その時代のフレンチポップス界の歌姫と言えば、“シルビー・バルタン”でした。
特に65年初期のデビュー当時の“シルヴィ・バルタン”にとても魅力を感じます。
ふわっとカールしたショートカットに、バンビーのようなすき間のある大きな上前歯二本とすらっとした足にロング靴下は、今見ても魅力的です。本当にフランス人形のような美しさがありました。そして、彼女の歌はフランス語がとてもエレガントに感じられたのです。
当時は、イギリスのビートルズが世界で大流行し、フランス国内でもアメリカのポップスに影響を受けた若い世代が作る音楽が人気を博すようになりました。そのような新しい音楽の流れの中で、シルヴィ・バルタンの「アイドルを探せ」(1964)をはじめとして、フランス・ギャルの「夢見るシャンソン人形」(1965)、マージョリー・ノエルの「そよ風にのって」(1966)、アダモの「ブルージーンと皮ジャンパー」(1964)、エンリコ・マシアスの「恋心」(1966)などが、日本でもフレンチポップスの花をいっせいに咲かせました。
フランスからはその後もミシェル・ポルナレフ、フランソワーズ・アルディ、ジェーン・バーキン、ダニエル・ビダルなどの歌手が日本で歌をヒットさせています。

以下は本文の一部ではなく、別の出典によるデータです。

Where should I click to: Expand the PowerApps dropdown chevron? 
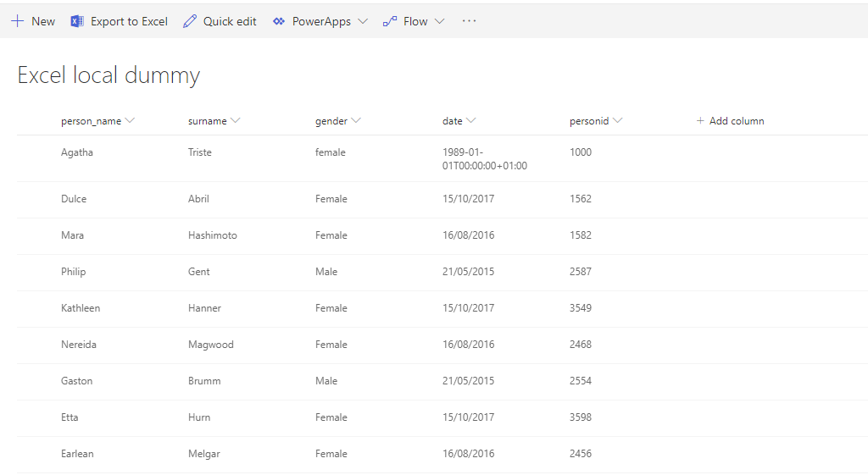(x=363, y=21)
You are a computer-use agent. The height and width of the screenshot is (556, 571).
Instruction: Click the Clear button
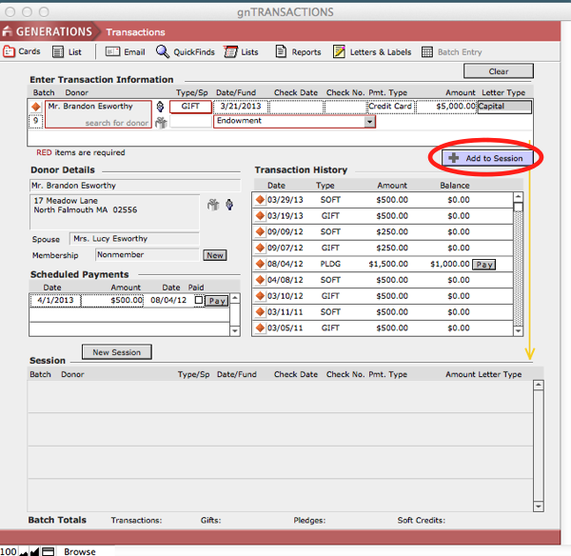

さて、シルヴィ・バルタンですが、1944年8月生まれですから、現在71歳。17歳のときに最初のレコードを録音してから現在まで、50年以上もの長い間、常に音楽界の第一線で歌手としてのキャリアを積んできました。彼女の熱心なファンから言えば、残念なことに、日本では彼女のキャリアの中でも最初の10年くらいの間に出したヒット曲だけが人々の記憶に残り、その後の40年間の記憶は欠落してしまっているというのです。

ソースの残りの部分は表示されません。